As part of VA’s implementation of the Mission Act, the department released its long-awaited access standards on community care and urgent care that are expected to take effect in June of 2019 when the final regulations are published. These standards will guide when veterans can seek the care necessary to meet their needs, whether it is with VA or outside community providers. Lawmakers are expected to hold hearings on the new proposed rules in the coming weeks.
New Access Standards
VA has indicated that the eligibility criteria and final standards are based on an analysis of all the best practices in both the government and in the private sector, and then tailored to the needs of veteran patients. The new access standards are as follows:
- Access standards will be based on average drive time and appointment wait times
- For primary care, mental health, and non-institutional extended care services, VA is proposing a 30-minute average drive time standard
- For specialty care, VA is proposing a 60-minute average drive time standard
- VA is proposing appointment wait-time standards of 20 days for primary care, mental health care, and non-institutional extended care services, and, 28 days for specialty care from the date of request with certain exceptions
Eligible veterans who cannot access care within the above-mentioned standards will be able to choose between eligible community care providers and care at a VA medical facility. The new community access standards also address urgent (walk-in) care. Specifically, eligible veterans will have access to urgent care that gives them the choice to receive certain services when and where they need it. To access this new urgent care benefit, veterans will select a provider in VA’s community care network and while emergency appointments will require a copayment from veterans, VA will cover the bulk of the costs.
============
Exercise requirements:
- 1) From the passage on VA access standards, output the text starting at "As part of VA’s" and ending at "the coming weeks.".
- 2) Answer these questions using the passage on VA access standards:
(a) In what month and year are the access standards expected to take effect?
(b) What average drive time standard is VA proposing for specialty care?
(c) What must veterans select to use the new urgent care benefit?
The lines after this come from a different source.

Provided data:
============
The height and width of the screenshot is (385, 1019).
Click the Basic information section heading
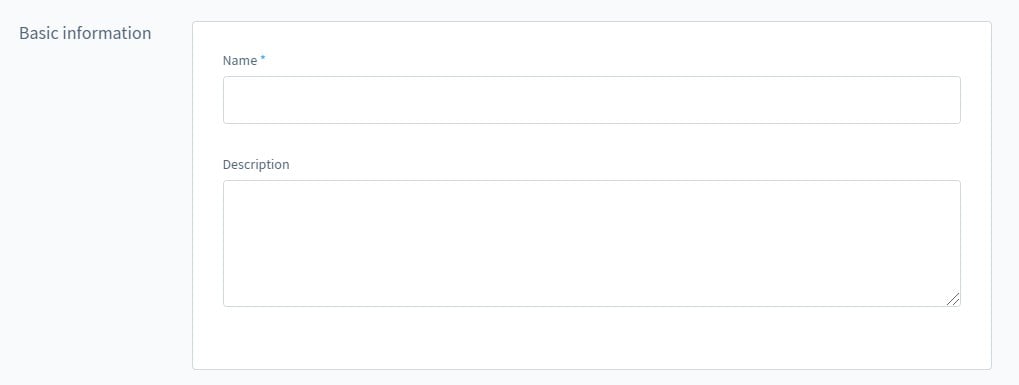[x=85, y=33]
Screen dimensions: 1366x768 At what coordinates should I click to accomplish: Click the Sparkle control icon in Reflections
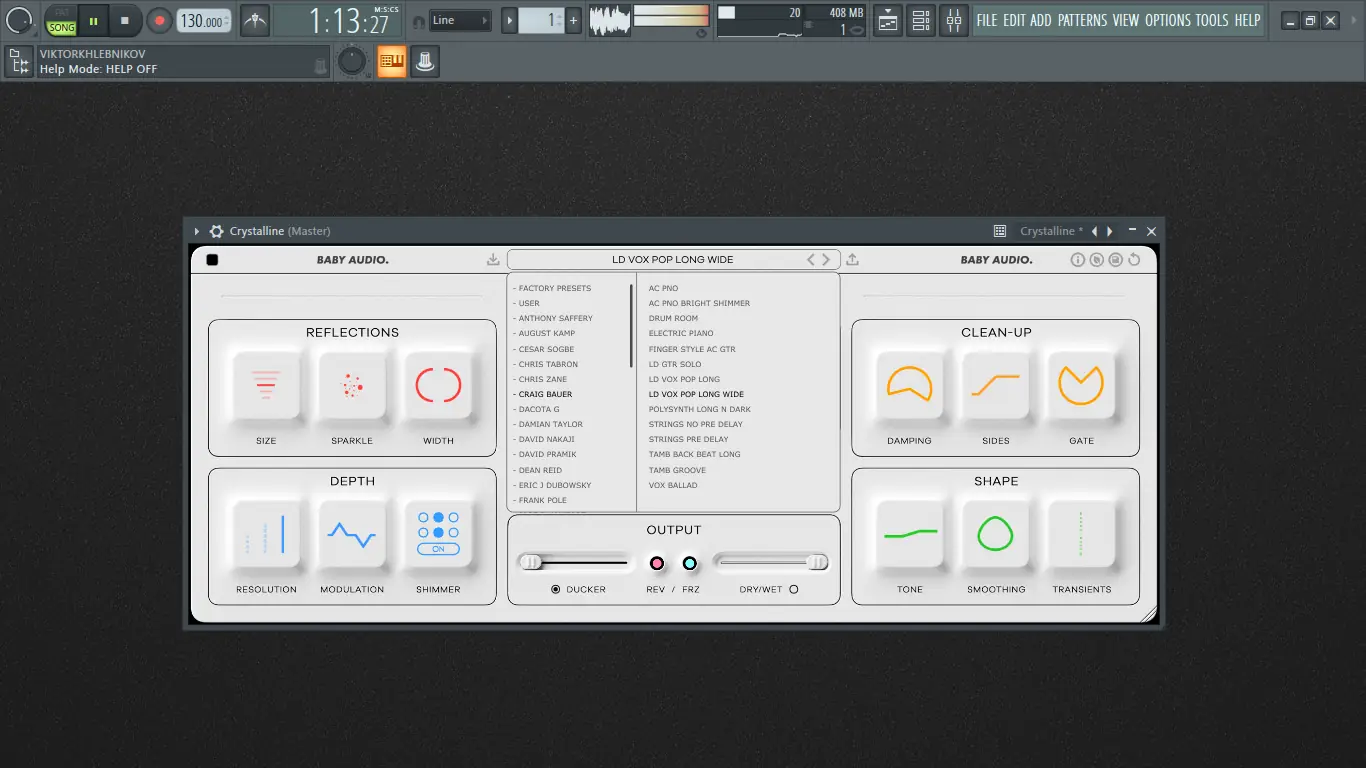tap(352, 385)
============
Task results:
- 1)
As part of VA’s implementation of the Mission Act, the department released its long-awaited access standards on community care and urgent care that are expected to take effect in June of 2019 when the final regulations are published. These standards will guide when veterans can seek the care necessary to meet their needs, whether it is with VA or outside community providers. Lawmakers are expected to hold hearings on the new proposed rules in the coming weeks.

- 2)
(a) June 2019
(b) 60 minutes
(c) A provider in VA's community care network